REPUBLIKA.CO.ID, PALEMBANG - Pusat Pembelaan Hak-hak Perempuan (Women's Crisis Center) Palembang menyebut kekerasan berbasis gender melalui aplikasi daring selama pandemi Covid-19 lima bulan terakhir meningkat.
Direktur Eksekutif Women`s Crisis Centre (WCC) Palembang, Yeni Roslaini Izi, mengatakan kekerasan berbasis gender paling banyak berupa penyebaran foto-foto pribadi disertai ancaman sehingga menimbulkan trauma bagi perempuan-perempuan yang menjadi korban.
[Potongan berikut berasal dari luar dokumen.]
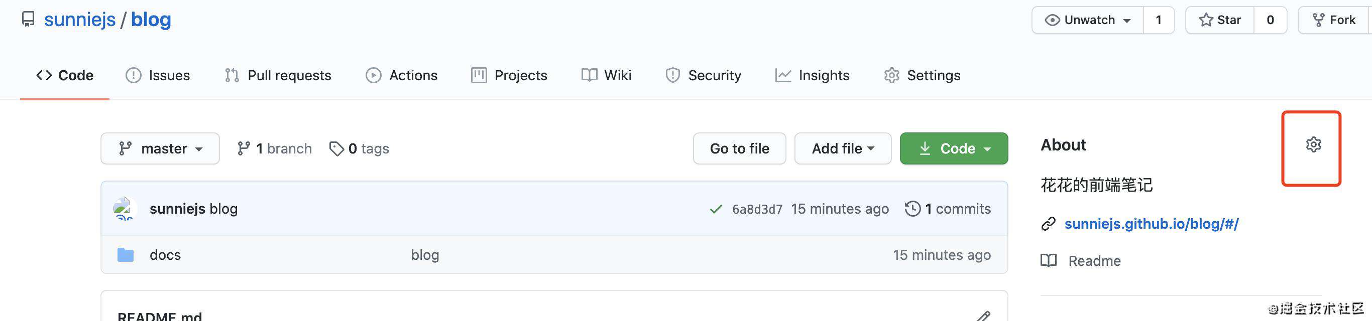Screen dimensions: 1372x321
Task: View the 1 commits history
Action: pyautogui.click(x=948, y=209)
"Ada peningkatan 30 - 40 persen berdasarkan jumlah korban-korban yang mengadu ke WCC, rentang usia korban 15 - 28 tahun," ujarnya, Sabtu (22/8)
Menurut dia, kekerasan berbasis gender daring sudah banyak terjadi sebelum adanya Covid-19, namun saat ini terjadi peningkatan karena tingginya penggunaan platform digital membuat para pelaku lebih berani untuk mengunggah konten-konten pribadi.
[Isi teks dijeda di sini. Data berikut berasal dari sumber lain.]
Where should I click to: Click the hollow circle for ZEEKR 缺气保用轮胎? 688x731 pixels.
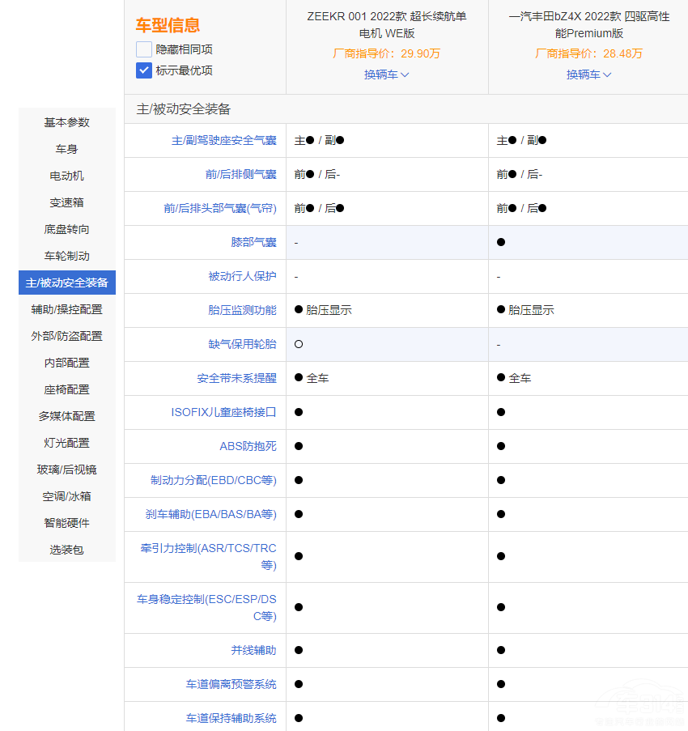click(x=299, y=344)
Konten-konten pribadi berupa foto-foto intim saat pacaran tersebut diunggah dengan lebih dulu disertai ancaman, kata dia, biasanya dilakukan oleh pria yang diputuskan oleh pacarnya atau pria yang meminta uang kepada pacarnya namun tidak diberikan. Kondisi ini, lanjut dia, termasuk kekerasan dalam pacaran (KDP).
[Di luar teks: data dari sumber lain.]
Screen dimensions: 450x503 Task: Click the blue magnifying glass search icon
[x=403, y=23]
Namun tidak jarang para pelaku merupakan para peretas tidak bertanggung jawab yang mencuri foto maupun video pribadi kemudian menyebarluaskan foto-foto tersebut ke internet. Ia pun mengimbau agar para korban yang merasa dirugikan melapor ke polisi.
"Saat ini sudah banyak yang berani melaporkan kekerasan berbasis gender daring karena sudah banyak edukasi dari WCC, polisi maupun pihak-pihak pelindung hak perempuan lainnya," kata Yeni.
Sementara itu WCC Palembang juga mencatat sejak awal 2020 hingga kini telah menerima 72 laporan kasus kekerasan, terdiri dari 20 kasus KDRT, 18 kasus pemerkosaan, 13 kasus pelecehan seksual, 12 kasus KDP dan sembilan kekerasan lainnya.